- Born: June 16, 1965 (age 61)
- Genres: Jazz; traditional pop; swing; rock;
- Occupations: Singer; musician; band leader;
- Instruments: Vocals; trumpet; percussion;
- Years active: 1986–present
- Labels: Warrior/UMD
- Website: www.louisprimajr.com

= Louis Prima Jr. =

Louis Prima Jr. (born June 16, 1965) is an American jazz singer and the son of Louis Prima.

==Early life==
Louis Prima Jr. is the youngest child of musician and entertainer Louis Prima. His mother Gia Maione began performing with his father in 1962. She taught Louis Jr. to play the drums at 5 years old. He grew up on the outskirts of Las Vegas, on his dad's golf course, Fairway to the Stars, and spent two weeks every summer at his grandparents' house in Toms River, New Jersey. His grandfather, Tom Maione, owned the Red Top Bar at Seaside Heights.

When the Prima family moved to New Orleans, he learned piano. His aunt, Sister Mary Ann, taught piano, and he quickly caught on. The family moved into the home that his father built for his mother on Pretty Acres Golf Course in Covington, Louisiana but soon realized the house might need to be razed due to a termite infestation. The family moved back to Las Vegas.

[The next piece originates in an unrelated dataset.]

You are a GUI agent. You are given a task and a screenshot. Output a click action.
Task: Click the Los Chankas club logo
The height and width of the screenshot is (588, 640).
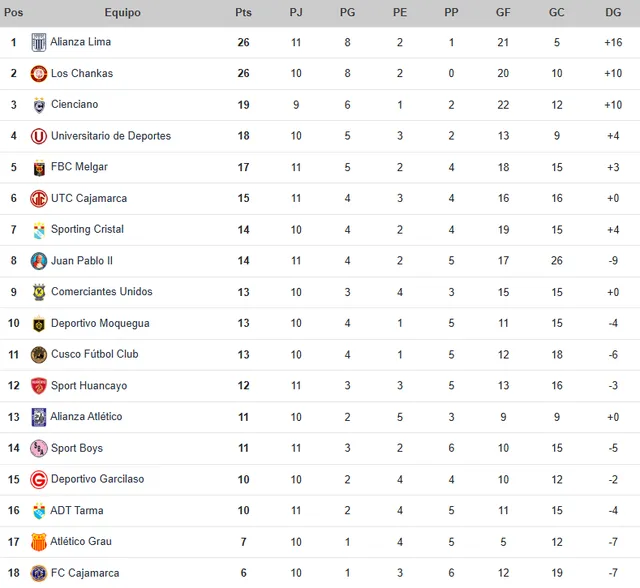pyautogui.click(x=39, y=74)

In school, Prima took band class and told his mother he wanted to play trumpet. He continued playing through high school, and cites his band directors Bruce Cullings and William "Mac" McMosley as major influences in his life. They competed in the Heavy Division of the Chaffey Jazz Festival, and they marched in the Fiesta Bowl and Sun Bowl.

==Musical career==
After graduating from high school, Prima started college to enter the business world. He landed a good job, with what he believed a future, and dropped out of college after only one semester. Within a year, he found a band that was renamed Problem Child. Problem Child became popular in the local Vegas scene and at several venues in Hollywood. They opened for numerous acts in every genre, from Winger to Savatage.

In 1995, Problem Child disbanded, and Prima shifted his musical focus to his other love, the music and style of his father. Enlisting the talents of his sister Lena, who had long since quit the music business and established herself as a Las Vegas performer, Prima put together a band in his father's mold. With the aid of his father's keyboard player, Bruce Zarka, he assembled a band of some of the top musicians in Vegas. He left the music world and began a career in food and beverage management. He started a family and performed only casually with friends.

For several years Prima juggled the demands of a full-time job, part-time music career, and raising his children. In 2010 at age 44, he quit his lucrative day job. At a stage of life when some performers are hanging up their instruments in favor of more secure employment, Prima, a divorced father of two, gambled on a full-time career bringing his dad's musical style to new generations. "I may be good at management," he said, "but that's not what I was supposed to be doing."

On July 25, 2010, shortly after their performance at the New Orleans Jazz and Heritage Festival (a.k.a. Jazz Fest), and in the year his father would have turned 100, Prima, Sarah Spiegel and the Witnesses were present when his father's posthumous star was put on the Hollywood Walk of Fame.

On July 10, 2012 Prima and the Witnesses released their debut album, Return of the Wildest, on Warrior Records/Universal Music Distribution. Touring in support of Return of the Wildest, the band made their national television debut on Access Hollywood Live. Hosts Billy Bush and Kit Hoover had such a good time dancing along with the band that they were asked to return for the hit television show's Christmas special that had guest Henry Winkler jumping out of his seat to join in. Their worldwide tour continued through October 2013, and included a performance at the first BottleRock Napa Valley festival. sharing the bill with Macklemore, Black Keys, Zac Brown Band, and Kings of Leon.

Prima's second album, titled Blow, was recorded at Capitol Records in the same studio where his father and mother recorded.